Margot Bruyère

Voir les autres chroniques de l'année 2006.

Chroniques du lundi

(Publiée le 01 février 2006 par Margot Bruyère)

Reconnaissance

J'ai fait un héritage infiniment précieux: tout un carton de vieux bouquins qui pour la plupart ont perdu leur couverture, dont les cahiers ne tiennent plus ensemble et qui sont piqués de rouille. Un bouquiniste n'en offrirait pas chipette, mais ils ont pour moi une très grande valeur: c'est toute l'œuvre de Balzac.
Je relisais récemment les "Contes drôlatiques" et je suis restée en arrêt sur une phrase de l'usurier Gobsek.

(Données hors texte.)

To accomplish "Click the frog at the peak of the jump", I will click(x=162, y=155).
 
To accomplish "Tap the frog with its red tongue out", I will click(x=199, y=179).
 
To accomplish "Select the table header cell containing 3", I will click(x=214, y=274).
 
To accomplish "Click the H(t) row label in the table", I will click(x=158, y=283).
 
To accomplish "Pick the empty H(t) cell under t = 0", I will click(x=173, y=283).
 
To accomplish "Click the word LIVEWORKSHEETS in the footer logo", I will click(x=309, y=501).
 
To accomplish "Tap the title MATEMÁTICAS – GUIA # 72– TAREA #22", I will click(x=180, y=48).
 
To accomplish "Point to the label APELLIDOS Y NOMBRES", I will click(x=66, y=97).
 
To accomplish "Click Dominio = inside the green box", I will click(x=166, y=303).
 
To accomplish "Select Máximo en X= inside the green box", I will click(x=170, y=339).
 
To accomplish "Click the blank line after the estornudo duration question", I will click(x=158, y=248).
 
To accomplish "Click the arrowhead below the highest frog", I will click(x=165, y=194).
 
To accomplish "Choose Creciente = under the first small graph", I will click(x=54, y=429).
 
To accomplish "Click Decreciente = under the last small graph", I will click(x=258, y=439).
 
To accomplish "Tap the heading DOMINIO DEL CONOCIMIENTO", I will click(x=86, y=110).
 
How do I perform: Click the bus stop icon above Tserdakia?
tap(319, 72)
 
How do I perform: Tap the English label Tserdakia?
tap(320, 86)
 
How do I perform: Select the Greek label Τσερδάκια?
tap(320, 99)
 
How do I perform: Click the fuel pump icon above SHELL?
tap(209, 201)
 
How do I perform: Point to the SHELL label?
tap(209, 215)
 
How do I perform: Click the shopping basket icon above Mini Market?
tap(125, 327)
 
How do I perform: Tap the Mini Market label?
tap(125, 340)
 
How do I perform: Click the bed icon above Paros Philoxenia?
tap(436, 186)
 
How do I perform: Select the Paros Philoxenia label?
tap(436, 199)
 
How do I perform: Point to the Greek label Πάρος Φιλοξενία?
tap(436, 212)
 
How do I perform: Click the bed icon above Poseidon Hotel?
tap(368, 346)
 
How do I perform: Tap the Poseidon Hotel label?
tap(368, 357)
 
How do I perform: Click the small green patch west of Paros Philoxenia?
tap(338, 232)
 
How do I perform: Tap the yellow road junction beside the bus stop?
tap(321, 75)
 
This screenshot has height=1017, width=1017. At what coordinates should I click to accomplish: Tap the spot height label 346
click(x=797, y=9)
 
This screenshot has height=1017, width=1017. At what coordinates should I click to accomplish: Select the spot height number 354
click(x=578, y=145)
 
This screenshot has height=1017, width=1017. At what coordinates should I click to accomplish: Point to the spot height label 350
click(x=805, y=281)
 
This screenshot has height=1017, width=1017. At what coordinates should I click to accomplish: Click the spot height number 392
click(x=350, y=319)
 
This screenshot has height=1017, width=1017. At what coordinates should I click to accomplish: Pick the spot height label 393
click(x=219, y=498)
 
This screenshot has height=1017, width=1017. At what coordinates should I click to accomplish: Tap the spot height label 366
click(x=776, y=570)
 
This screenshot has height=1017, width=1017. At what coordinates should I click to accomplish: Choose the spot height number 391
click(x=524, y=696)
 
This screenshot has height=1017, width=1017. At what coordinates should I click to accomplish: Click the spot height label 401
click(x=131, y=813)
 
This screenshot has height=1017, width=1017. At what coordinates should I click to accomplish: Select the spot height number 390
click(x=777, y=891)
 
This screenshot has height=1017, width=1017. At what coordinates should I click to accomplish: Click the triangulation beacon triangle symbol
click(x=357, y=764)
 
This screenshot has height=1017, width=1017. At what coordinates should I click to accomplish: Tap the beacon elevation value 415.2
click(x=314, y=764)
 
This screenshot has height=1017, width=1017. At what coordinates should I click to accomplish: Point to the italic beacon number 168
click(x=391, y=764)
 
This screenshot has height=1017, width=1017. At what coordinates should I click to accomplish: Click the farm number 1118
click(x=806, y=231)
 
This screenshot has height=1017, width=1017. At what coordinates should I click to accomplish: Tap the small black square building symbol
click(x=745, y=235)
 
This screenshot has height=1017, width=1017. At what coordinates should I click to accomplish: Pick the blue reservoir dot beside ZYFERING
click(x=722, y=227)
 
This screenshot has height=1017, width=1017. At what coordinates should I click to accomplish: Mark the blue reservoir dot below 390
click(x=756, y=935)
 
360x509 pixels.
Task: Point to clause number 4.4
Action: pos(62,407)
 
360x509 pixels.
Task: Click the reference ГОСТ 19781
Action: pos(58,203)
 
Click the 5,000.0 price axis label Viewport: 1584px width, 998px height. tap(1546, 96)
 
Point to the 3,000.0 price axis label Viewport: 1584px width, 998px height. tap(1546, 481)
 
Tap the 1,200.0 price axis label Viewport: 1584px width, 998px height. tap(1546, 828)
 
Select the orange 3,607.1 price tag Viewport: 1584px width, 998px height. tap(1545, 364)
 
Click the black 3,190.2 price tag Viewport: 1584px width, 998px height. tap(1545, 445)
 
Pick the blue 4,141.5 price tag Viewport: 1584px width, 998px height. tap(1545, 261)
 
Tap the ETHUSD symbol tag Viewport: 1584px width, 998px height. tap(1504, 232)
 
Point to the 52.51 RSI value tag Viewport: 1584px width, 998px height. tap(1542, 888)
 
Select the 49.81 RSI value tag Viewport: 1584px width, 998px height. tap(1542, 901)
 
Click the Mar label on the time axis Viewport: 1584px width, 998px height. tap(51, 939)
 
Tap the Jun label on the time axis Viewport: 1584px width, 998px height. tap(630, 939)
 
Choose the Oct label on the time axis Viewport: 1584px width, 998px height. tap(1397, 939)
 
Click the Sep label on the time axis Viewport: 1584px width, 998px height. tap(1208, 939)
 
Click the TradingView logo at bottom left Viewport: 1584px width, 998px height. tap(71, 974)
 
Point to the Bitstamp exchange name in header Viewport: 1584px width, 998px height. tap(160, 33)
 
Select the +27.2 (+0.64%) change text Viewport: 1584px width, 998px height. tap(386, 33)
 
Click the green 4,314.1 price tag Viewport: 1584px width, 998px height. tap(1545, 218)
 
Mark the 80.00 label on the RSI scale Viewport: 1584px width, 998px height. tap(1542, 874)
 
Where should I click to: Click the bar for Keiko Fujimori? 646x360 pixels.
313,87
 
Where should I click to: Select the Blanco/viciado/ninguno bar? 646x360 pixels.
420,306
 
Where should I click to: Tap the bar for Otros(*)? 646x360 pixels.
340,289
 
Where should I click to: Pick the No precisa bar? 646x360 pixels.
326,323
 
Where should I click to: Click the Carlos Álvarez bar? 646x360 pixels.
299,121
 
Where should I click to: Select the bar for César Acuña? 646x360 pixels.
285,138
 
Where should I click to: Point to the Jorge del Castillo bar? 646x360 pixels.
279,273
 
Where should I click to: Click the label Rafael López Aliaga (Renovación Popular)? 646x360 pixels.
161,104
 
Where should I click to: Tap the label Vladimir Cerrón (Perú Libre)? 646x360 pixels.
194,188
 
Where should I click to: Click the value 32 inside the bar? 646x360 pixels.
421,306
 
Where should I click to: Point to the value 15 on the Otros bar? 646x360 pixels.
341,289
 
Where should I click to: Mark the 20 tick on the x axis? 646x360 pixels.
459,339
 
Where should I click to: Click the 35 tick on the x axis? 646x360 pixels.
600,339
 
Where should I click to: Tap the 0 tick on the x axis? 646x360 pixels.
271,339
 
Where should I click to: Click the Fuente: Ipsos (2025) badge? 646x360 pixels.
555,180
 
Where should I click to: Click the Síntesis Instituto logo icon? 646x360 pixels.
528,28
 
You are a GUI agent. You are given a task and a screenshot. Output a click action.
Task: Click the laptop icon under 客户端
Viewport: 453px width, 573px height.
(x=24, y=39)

À un jeune avoué à qui il avait prêté une forte somme à un taux exorbitant quelques années plus tôt, et qui lui demandait quel sentiment l'avait poussé à lui faire payer de si énormes intérêts et par quelle raison, voulant l'obliger, lui son ami, il ne s'était pas permis un bienfait complet, Gobsek répondit:
— Mon fils, je t'ai dispensé de la reconnaissance en te donnant le droit de croire que tu ne me devais rien.
Il savait bien, le vieux Gobsek, que la reconnaissance, sans amour, est lourde à porter.